6年間通熟する子どもも現れた!

自身も中学受験を体験したお母さん世代では、子どもの通塾は5年生から。早い子どもで4年生からでした。今は、多くの子どもが4年生から大手進学塾に通っています。もっと早い子どもは、なんと2年生から塾通いを始めています。大手進学塾、四谷大塚が行っている「全国統一小学生テスト」では、2009年度より新たに小学2年生も対象とし、全国1,804会場で99,931人の小学生が受験しました。小学校2年生の参加数は18,570人と多くの受験者数を集めました。3年生や4年生と比較しても、そう変わらない受験者数です。中学受験のための通塾はだんだん低年齢化しています。日能研では『ユーリカ!きっず』という小学1・2年生を対象とした通室学習を行っています。サピックスでも新一年生からの教室があります。大手進学塾が低学年からの教室を次々とオープンしている背景には、優秀な生徒を早くから抱え込みたい思惑もあるようです。

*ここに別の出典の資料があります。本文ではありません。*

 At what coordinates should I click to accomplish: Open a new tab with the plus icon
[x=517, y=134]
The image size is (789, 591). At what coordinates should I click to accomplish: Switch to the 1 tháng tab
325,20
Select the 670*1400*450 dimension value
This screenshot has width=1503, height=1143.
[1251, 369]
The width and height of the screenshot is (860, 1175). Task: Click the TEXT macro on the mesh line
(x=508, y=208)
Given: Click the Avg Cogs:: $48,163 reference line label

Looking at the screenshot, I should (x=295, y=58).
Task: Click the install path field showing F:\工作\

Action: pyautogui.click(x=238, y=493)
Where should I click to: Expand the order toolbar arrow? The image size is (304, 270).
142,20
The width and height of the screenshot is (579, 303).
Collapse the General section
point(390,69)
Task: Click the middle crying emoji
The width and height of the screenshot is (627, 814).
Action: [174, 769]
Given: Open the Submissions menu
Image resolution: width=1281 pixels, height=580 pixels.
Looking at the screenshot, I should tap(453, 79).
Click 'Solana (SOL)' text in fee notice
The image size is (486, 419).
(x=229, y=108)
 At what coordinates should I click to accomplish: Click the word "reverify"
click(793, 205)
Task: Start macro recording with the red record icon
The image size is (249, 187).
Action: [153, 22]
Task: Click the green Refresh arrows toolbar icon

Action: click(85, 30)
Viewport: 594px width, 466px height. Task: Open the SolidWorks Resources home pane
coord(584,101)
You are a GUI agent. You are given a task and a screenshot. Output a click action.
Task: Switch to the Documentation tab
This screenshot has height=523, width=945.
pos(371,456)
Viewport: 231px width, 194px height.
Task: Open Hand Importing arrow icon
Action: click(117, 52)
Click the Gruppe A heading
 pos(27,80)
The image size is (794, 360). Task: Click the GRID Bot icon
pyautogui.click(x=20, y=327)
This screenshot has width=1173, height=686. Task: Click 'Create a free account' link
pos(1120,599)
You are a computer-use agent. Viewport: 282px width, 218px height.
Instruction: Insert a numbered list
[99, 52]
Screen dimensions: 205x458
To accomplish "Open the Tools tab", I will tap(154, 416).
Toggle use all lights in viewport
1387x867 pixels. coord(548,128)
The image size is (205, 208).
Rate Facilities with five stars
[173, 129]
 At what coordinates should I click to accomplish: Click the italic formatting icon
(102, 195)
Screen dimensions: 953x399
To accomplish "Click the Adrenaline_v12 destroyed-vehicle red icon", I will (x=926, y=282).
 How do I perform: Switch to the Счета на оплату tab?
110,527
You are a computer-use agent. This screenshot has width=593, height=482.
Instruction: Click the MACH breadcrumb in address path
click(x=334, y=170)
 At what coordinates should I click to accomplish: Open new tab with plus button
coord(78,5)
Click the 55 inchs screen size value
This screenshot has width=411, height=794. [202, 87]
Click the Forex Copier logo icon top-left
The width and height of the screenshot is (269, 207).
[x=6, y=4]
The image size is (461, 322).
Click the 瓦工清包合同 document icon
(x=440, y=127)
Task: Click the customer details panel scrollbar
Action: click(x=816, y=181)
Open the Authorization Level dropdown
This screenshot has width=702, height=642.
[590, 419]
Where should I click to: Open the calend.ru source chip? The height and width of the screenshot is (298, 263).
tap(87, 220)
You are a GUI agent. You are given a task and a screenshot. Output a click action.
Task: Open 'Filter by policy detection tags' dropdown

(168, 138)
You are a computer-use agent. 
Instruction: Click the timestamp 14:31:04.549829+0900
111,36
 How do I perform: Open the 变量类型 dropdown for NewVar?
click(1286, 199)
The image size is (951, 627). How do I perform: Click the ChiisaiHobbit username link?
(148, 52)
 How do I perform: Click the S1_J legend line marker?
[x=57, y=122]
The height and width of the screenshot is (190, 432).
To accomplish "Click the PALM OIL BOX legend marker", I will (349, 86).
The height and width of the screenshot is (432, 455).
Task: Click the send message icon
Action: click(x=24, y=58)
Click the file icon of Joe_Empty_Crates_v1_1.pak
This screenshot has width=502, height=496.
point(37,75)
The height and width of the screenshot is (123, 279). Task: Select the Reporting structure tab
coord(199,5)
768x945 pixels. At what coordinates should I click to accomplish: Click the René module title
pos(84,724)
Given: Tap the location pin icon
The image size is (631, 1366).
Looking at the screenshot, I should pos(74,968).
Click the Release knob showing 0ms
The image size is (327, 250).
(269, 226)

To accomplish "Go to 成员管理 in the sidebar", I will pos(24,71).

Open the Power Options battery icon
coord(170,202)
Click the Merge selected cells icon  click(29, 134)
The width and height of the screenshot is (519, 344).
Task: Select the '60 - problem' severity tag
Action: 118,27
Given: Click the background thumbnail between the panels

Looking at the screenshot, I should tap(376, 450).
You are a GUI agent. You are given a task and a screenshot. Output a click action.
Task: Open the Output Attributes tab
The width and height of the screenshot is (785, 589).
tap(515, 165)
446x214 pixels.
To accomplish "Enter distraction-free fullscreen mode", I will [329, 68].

さて、中学入試をするとして、小学校4年から6年まで間にどのぐらいの費用が掛かると思いますか。日能研ではだいたい3年間で約150万円、サピックスでは約200万円以上の出費があると考えられています。このほかに夏季セミナーや合宿、単科授業などを組み合わせると、金額は跳ね上がります。難関中学に多くの合格者を出しているサピックスの場合、入室時(入学金)に31500円。月々の月謝は一年生は16,800円、2年生は17,850円、3年生は19,950円、4年生は36,750円、5年生は47,250円、6年生は52,500円です。一年生から6年生まで通った場合、2,294,700円かかります。このほかに、春期講習、夏期講習等の特別講習の費用、地図帳・資料集等の書籍代、3年生の後期以降に実施される公開模試の費用は別に必要となります。夏期講習などの費用はざっと60万円です。このほかに通塾に掛かる交通費やお弁当代なども必要ですから、一年生からの通塾には目に見える費用のほかに様々な雑費が累積されることになります。六年間、学校の授業の跡に塾に通うのは大変なことです。費用も膨大ですが、子どもの根気とやる気も大切になってきます。